I have been webscraping for a few years now as a hobby. I’d like to share some tips I have learned.
1) Interface with Python’s “google” library
Simply use: pip install google.
This allows your webscraping code or bot to find what you want easily. In my experience, you should never need to go deeper than 2 levels for the websites suggested by google.
The issue I find with using google is that there is a quota per day for how many times you can search. You can pay them money to raise that quota.
Also, I have found that having multiple scripts in sub-folders can help increase the quota. The quota does not appear to be per diem but on a shorter time frame. If anyone has more insight on the quota, I’d love to hear about it. I have my scripts pause for a time if they are unable to search and then check periodically until the searching capability is back.
2) If your code stops working when it was previously working due to your own operating system…
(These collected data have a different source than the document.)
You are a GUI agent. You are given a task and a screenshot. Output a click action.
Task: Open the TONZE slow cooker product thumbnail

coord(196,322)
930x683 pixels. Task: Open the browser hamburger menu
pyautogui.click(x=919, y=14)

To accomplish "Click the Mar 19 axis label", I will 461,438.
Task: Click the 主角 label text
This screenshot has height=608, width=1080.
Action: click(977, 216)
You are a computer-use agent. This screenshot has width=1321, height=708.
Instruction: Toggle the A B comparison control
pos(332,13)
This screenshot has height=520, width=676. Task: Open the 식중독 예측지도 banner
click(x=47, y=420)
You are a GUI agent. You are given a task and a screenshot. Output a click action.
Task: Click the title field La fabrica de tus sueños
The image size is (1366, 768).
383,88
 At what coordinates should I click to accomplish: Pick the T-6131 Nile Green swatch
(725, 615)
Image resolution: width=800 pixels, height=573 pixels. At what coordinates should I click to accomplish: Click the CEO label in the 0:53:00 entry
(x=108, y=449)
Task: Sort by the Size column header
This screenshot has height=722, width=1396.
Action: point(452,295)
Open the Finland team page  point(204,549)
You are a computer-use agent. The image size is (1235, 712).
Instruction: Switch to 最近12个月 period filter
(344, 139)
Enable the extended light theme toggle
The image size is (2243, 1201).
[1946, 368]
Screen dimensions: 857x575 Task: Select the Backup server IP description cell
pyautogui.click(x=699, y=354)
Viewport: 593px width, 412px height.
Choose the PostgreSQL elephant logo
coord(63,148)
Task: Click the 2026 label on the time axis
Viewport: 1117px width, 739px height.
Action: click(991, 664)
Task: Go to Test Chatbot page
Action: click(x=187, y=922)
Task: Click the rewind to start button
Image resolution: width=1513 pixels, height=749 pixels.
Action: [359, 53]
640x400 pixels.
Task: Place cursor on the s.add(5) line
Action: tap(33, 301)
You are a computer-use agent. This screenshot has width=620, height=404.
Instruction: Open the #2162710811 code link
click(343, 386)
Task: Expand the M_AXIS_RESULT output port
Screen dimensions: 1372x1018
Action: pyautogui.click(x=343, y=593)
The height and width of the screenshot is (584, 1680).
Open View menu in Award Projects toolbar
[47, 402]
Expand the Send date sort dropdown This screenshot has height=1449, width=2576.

Even when my computer is in the developer mode, my computer likes to try to sequester and simply shut down my scripts. You can obviously turn off your malware software but that may not be the best idea if your bot is actually downloading files when it is webscraping (which I like to do). It is important to not download content in an automated way that you may have access to over a local network with special privileges and then share them because you will definitely run into copyright issues. You could easily run into copyright issues just by letting your bot download whatever as well, of course.
The best work around in my opinion for this is to run the straight python code rather than turning the script into an executable file using pyinstaller.
3) If your code stops working when it was previously working due to the website you are scraping…
In this case you are going to want to have a dynamic IP address. I have not personally gone to the extent of masking my IP address, or making it such that I do not have a real one but I do have my code check whether it is being blocked and if it is, you can have your script release its ip address by talking directly to the operating system (i.e.,
import os
os.system(‘ip config /release’)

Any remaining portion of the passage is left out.